* begin Document extract *

# Claudehamiltonara Hidden Gold (formerly Otaara Hidden Gold)



## hardy (Oct 7, 2012)

This very cute mini catt opens red, quickly fades to orange and finally turns bright yellow. So it's very aptly named indeed! 
It's a near primary hybrid. The parents are Guaritonia Why Not (G. aurantiaca X Bro. sanguinea) and Brassocattleya Richard Mueller (B. nodosa X C. milleri).


----------



## KyushuCalanthe (Oct 7, 2012)

An insane name for a really cool plant. I love it :clap:


----------



## bullsie (Oct 7, 2012)

Thank you so much for adding the 'Otaara' on. I would never have known what it was. And it is such a beauty!


----------



## Hera (Oct 7, 2012)

What a brilliant crossing. My only question is where can I get one!!!!!!!!!!!!!


----------



## SlipperFan (Oct 7, 2012)

When if first saw the photo, I thought it looked like a Richard Mueller cross. Very nice!

* end Document extract *

**Task prompt:** Please name the two parent hybrids of the orchid, as given in the Hidden Gold thread.

* begin Given records *

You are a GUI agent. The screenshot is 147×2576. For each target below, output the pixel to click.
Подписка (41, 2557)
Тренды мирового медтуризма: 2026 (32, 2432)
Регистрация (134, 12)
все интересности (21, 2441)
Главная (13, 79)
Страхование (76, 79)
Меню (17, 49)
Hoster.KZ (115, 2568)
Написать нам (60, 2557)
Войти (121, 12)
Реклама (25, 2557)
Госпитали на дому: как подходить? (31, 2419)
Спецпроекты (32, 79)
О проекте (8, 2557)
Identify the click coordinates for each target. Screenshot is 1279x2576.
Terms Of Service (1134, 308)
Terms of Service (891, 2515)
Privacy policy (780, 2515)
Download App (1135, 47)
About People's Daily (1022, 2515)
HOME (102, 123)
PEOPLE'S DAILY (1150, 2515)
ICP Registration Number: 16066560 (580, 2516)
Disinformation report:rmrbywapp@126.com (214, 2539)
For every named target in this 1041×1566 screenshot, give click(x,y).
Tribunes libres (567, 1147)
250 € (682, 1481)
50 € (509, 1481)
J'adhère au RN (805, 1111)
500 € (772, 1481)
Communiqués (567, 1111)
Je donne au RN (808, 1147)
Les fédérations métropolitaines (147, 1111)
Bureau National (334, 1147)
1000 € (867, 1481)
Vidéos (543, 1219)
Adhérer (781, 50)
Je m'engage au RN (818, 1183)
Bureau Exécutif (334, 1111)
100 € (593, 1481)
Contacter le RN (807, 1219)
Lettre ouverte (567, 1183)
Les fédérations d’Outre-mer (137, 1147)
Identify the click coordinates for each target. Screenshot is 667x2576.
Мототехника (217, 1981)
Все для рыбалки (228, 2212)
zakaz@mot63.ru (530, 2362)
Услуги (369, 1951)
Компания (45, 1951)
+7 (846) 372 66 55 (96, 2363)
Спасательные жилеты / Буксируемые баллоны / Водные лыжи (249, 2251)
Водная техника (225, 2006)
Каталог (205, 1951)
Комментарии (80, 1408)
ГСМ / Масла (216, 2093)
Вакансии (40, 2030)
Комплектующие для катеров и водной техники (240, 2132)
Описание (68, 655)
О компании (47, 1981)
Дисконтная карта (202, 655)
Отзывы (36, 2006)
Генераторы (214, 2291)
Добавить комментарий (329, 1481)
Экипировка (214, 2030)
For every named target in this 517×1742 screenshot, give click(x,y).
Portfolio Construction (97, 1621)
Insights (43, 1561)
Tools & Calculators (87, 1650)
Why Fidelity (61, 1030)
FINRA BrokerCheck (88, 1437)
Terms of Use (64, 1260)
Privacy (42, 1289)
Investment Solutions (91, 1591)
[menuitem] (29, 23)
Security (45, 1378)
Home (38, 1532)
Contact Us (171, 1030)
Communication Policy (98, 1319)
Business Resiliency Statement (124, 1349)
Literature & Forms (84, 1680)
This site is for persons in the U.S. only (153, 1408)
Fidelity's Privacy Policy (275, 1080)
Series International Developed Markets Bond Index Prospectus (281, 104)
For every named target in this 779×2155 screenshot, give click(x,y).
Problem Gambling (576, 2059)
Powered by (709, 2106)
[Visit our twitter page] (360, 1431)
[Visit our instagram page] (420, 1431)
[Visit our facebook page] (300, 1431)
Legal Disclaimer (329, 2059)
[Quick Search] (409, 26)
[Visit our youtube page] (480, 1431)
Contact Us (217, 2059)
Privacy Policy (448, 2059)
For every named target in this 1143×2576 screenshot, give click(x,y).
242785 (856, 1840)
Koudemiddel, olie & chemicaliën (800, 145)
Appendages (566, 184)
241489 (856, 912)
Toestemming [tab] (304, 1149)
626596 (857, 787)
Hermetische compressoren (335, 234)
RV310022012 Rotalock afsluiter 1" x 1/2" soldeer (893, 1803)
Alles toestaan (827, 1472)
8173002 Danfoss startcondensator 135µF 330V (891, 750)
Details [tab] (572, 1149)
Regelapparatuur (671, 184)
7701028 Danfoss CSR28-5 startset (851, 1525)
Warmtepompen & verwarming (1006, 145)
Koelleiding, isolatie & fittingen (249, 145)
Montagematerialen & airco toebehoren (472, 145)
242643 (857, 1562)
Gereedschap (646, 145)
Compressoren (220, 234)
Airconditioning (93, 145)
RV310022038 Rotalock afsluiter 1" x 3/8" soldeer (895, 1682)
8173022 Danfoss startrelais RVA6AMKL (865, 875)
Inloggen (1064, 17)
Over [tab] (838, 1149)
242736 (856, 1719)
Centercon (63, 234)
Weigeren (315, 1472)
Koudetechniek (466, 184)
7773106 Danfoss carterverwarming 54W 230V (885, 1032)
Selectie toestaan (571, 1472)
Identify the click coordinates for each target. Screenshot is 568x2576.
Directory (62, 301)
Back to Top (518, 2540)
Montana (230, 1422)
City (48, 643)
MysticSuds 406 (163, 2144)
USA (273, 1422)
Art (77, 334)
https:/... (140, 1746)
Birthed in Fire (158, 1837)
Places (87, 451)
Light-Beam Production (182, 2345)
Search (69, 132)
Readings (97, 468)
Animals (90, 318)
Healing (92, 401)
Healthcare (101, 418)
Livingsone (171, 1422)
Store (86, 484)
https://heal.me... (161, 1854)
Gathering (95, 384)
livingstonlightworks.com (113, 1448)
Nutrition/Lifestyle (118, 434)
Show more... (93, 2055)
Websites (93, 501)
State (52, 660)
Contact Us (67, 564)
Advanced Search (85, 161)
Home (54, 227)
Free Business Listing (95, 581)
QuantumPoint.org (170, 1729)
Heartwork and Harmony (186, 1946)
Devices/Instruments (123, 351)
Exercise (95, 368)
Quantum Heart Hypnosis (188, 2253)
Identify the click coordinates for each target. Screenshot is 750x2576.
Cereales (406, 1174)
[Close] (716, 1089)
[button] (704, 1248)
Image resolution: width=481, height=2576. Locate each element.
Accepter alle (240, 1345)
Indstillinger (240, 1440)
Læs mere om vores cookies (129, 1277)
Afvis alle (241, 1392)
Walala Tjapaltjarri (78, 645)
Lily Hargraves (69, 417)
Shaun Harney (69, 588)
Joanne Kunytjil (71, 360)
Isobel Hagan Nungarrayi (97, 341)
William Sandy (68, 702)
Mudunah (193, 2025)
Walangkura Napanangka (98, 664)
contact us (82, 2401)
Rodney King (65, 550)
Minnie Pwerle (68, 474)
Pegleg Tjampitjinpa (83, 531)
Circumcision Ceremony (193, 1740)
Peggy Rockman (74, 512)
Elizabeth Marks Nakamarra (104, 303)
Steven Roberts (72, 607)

* end Given records *

**The solution:** Guaritonia Why Not and Brassocattleya Richard Mueller.